Tuesday, September 11, 2007

Wigglesworth and Du Plessis

This is a follow up to my earlier blog on 'Catholic Charismatics'.

Smith Wigglesworth 1859-1947

In 1936 Smith Wigglesworth, an English Pentecostal leader, visited South Africa as a guest of the Apostolic Faith Mission in Johannesburg. David Du Plessis was its general secretary at the time. Later he explained how one morning, Wigglesworth walked, unannounced, into his office. He pushed him against the wall and declared: "You have been in Jerusalem long enough....I will send you to the uttermost parts of the earth....You will bring the message of Pentecost to all churches.....You will travel more than most evangelists do.... God is going to revive the churches in the last days and through them turn the world upside down....even the Pentecostal movement will become a mere joke compared with the revival which God will bring through the churches." After a pause Wigglesworth continued, "Then the Lord said to me that I am warning you that he is going to use you in this movement....All he requires of you is that you be humble and faithful. You will live to see this word fulfilled." Then he concluded by saying that this prophecy would not be fulfilled until after his death. In the event Wigglesworth died in 1947.

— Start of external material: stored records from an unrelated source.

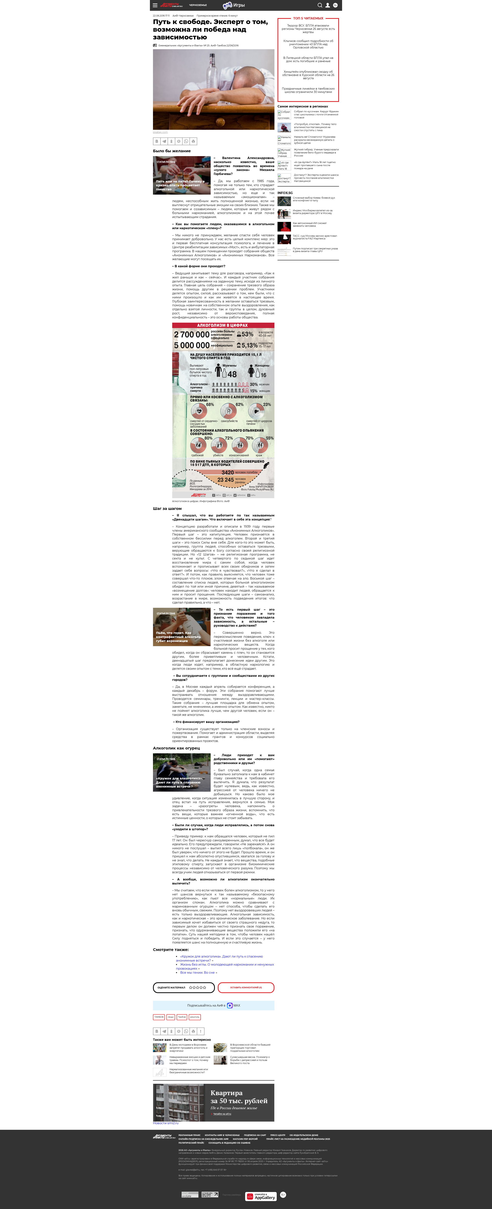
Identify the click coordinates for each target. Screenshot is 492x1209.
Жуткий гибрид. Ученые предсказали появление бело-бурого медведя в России (316, 152)
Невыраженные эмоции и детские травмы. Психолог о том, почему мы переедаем (190, 1060)
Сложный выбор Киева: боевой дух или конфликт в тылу (314, 199)
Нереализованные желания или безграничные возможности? (189, 1071)
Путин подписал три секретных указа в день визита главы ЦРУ (315, 250)
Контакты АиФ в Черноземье (222, 1135)
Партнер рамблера (232, 1195)
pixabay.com (160, 132)
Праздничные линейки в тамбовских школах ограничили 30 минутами (308, 90)
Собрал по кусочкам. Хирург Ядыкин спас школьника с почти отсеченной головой (316, 114)
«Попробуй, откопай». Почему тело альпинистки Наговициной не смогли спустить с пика (315, 127)
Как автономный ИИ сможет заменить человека (310, 224)
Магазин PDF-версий (245, 1139)
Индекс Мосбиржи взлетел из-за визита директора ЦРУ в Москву (312, 212)
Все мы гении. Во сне (197, 972)
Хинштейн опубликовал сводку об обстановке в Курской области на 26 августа (308, 75)
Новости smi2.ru (166, 1123)
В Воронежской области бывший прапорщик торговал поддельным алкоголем (250, 1047)
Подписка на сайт (255, 1135)
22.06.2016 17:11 (161, 15)
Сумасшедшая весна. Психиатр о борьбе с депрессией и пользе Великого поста (250, 1060)
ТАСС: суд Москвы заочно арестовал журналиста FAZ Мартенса (315, 237)
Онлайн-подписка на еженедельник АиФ (204, 1139)
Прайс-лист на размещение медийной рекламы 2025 (298, 1139)
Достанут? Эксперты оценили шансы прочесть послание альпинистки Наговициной (316, 177)
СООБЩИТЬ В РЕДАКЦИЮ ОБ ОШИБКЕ (229, 1143)
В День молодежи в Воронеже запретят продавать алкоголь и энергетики (188, 1047)
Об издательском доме (304, 1135)
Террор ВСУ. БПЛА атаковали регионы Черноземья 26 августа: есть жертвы (308, 29)
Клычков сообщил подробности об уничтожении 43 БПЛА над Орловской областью (308, 44)
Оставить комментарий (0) (246, 987)
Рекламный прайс (189, 1135)
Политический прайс (191, 1143)
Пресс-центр (277, 1135)
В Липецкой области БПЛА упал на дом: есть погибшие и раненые (308, 59)
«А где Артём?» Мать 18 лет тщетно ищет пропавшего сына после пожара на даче (315, 165)
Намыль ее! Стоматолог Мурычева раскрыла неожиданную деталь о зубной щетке (314, 139)
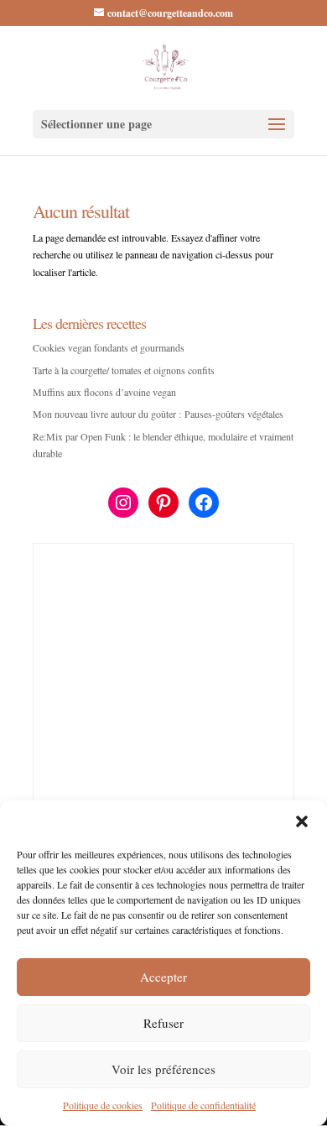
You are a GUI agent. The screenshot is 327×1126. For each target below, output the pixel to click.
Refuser (163, 1022)
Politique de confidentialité (203, 1105)
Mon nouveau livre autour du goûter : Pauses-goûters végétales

David Du Plessis 1905-1987

Du Plessis became increasingly influential in the Pentecostal churches and attended international meetings on their behalf. At one such gathering in St Andrews, Scotland, in 1951 Du Plessis met Professor Bernard Leeming, a Jesuit priest from Oxford, who asked for the Baptism in the Holy Spirit. This marked the start of Du Plessis's ministry to Roman Catholics. Fr Leeming knew Pope John xxiii and arranged for Du Plessis to visit Rome. There he was introduced to Dr Thomas Strandsky, the Secretary for the Congregation for the Promotion of Christian Unity. His boss was Cardinal Bea. He asked Du Plessis, "What do the Pentecostalists want to say to Rome?" Du Plessis replied: "Make the Bible available to every Catholic in the world in his own language. The Holy Spirit will make that book come alive and that will change lives and renew the Church." Bea was duly impressed and said "That is what the Holy Father wants to know." The Second Vatican Council started soon afterwards and Du Plessis was in attendance when the 'Constitution On Divine Revelation' urged Catholics to engage in regular Scripture reading. The advent of the Charismatic Renewal in the Catholic Church, a few years after the conclusion of the Council, saw the Holy Spirit and His charisms poured out on Catholics in abundance, firstly in the U.S.A. and later around the world.